== Opdracht ==
Hoe gaat de leestekst over de Wet arbeidsmarkt in balans verder na de laatste zin? Schrijf het vervolg.

Welke veranderingen brengt de Wet arbeidsmarkt in balans (WAB) vanaf 1 januari 2020 met zich mee.

Waar moet een werkgever rekening meehouden:

Oproepkrachten
In het bijzonder willen wij wijzen op de arbeidsrechtelijke regels die veranderen met betrekking tot oproepovereenkomsten. Van een oproepovereenkomst is sprake als de omvang van de arbeid niet eenduidig is vastgelegd. Nul-urencontracten en min-max contracten zijn voorbeelden van oproepovereenkomsten. De aandachtspunten uit de WAB bij oproepovereenkomsten zijn:

Oproeptermijn
Oproepkrachten zijn niet verplicht te komen werken, als ze niet tenminste 4 dagen van tevoren worden opgeroepen. Als de oproep 4 dagen van tevoren (gedeeltelijk of volledig) wordt ingetrokken, of als de tijdstippen worden gewijzigd, dan heeft de werknemer recht op het loon volgens de eerste oproep. Bij CAO kan deze termijn van 4 dagen worden verkort tot 24 uur.

Rechtsvermoeden arbeidsomvang
Ook onder de WAB blijft het rechtsvermoeden arbeidsomvang gelden. Indien een oproepovereenkomst ten minste 3 maanden heeft geduurd en er sprake is van structureel een bepaald aantal uren werken, dan wordt de overeengekomen arbeidsduur vermoed gelijk te zijn aan de gemiddelde arbeidsduur in de 3 voorafgaande maanden. De werknemer kan hier dan een beroep op doen. De werkgever heeft wel de gelegenheid dit rechtsvermoeden te weerleggen.

== Opgeslagen gegevens ==
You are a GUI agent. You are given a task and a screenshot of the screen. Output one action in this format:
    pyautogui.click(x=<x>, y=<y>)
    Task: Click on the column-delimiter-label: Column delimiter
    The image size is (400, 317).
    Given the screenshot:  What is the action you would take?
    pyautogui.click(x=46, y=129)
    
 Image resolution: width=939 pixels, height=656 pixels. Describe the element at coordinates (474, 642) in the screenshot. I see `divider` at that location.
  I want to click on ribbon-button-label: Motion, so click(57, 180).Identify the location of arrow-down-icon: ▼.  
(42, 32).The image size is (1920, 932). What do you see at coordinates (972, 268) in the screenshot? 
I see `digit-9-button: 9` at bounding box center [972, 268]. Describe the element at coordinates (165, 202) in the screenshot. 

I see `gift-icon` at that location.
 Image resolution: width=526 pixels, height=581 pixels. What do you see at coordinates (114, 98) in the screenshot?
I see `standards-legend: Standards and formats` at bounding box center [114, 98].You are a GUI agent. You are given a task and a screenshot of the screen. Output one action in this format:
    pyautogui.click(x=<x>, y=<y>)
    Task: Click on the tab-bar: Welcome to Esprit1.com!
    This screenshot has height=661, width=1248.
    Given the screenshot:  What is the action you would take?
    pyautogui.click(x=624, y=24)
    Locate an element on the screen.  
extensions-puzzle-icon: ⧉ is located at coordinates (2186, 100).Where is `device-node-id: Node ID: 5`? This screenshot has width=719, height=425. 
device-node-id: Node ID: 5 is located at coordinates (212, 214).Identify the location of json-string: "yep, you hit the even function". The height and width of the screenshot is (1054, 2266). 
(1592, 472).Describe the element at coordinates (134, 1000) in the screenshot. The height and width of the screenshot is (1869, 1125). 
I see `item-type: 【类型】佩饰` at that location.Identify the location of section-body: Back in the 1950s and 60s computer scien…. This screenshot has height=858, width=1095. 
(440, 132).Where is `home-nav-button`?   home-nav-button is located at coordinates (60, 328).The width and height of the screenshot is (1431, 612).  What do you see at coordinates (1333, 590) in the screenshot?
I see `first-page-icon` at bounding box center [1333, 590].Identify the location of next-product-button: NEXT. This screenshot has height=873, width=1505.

== Antwoord ==
Aanbod
De werkgever moet oproepkrachten na 12 maanden een aanbod gaan doen voor een vast aantal uren. Dit aantal moet tenminste gelijk zijn aan het aantal uren dat de oproepkracht in die 12 maanden gemiddeld heeft gewerkt. Het aanbod moet gedaan worden binnen een maand na het verstrijken van 12 maanden, oftewel in de 13e maand. De werkgever kan een termijn stellen waarbinnen een werknemer moet reageren op het aanbod, echter moet de werknemer minimaal een maand bedenktijd worden gegeven. Neemt de oproepkracht het aanbod niet aan, dan moet er na 12 maanden opnieuw een aanbod worden gedaan.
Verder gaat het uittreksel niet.